Russia denies explosion mark findings on President Kaczynski's plane

The Polish state sub-commission conducting investigation into  the crash of President Lech Kaczyński’s Tu-154M plane said that the wing wreckage shows signs of an explosion which are not related to the collision with the birch, but the Investigative Committee of Russia (ICR) dismissed this claim as “baseless”, Interfax reports.

“It is absolutely incomprehensible what these subsequent findings of the Polish experts are based on. When ballistic and explosive experts’ examinations were done immediately after the catastrophe, no signs of the effect of an explosive device on the plane were discovered,” said official ICR representative Svetlana Petrenko.

According to her, on the basis of all the available information, the Russian and Polish experts reached the unambiguous conclusion in 2011 that the collision with the birch caused the beginning of the plane’s destruction.
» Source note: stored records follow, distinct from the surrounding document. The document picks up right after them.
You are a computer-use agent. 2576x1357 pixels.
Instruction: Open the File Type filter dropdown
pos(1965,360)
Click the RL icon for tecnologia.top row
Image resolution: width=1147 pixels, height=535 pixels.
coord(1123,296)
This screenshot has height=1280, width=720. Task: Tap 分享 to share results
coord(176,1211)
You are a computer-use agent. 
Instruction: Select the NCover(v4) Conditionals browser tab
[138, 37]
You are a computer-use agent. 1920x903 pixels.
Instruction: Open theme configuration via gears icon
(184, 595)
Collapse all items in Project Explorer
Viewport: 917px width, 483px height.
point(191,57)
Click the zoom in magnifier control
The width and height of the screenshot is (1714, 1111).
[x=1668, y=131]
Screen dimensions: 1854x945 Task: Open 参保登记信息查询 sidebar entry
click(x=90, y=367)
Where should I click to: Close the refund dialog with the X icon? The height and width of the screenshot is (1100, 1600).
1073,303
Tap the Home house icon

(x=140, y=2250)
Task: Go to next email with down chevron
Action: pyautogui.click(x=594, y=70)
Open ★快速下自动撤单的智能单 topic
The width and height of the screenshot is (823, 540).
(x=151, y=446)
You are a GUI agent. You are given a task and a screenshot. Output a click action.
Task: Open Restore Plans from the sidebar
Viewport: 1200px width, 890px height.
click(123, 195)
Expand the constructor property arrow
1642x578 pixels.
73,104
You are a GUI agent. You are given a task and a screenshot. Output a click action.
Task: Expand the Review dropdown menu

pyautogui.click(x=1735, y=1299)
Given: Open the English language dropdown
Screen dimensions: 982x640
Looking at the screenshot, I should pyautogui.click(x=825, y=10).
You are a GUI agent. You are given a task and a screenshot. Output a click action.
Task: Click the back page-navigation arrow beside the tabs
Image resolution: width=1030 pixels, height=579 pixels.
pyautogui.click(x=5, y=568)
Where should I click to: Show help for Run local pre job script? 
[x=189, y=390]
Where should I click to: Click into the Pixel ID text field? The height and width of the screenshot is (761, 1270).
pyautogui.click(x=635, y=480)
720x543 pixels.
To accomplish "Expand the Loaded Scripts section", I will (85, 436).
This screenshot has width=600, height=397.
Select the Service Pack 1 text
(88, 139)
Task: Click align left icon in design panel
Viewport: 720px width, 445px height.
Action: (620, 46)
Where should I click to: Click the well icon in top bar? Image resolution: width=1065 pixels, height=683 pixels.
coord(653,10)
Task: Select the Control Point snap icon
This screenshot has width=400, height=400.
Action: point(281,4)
The fragments of the aircraft are kept in Russian territory as physical evidence in the ICR’s criminal case, and thus “there have been no additional examinations or studies of the plane fragments by Poland since 2014, not even by members of the new Polish investigative commission” the article notes.

The Tu-154 aircraft of the Polish Air Force crashed on 10 April 2010 near the city of Smolensk in Russia. All 96 people on board were killed, including Polish President Lech Kaczyński. He was flying to attend a commemorative ceremony in Katyn at the burial site of Polish soldiers who were executed by the Soviet NKVD in 1940.

Previously the Polish subcommission to investigate the Smolensk catastrophe reported that the Tu-154M began to disintegrate in the air, before it hit the ground, and Polish prosecutors accuse Russian controllers and a certain “third party” of deliberately instigating the plane crash that killed the Polish president.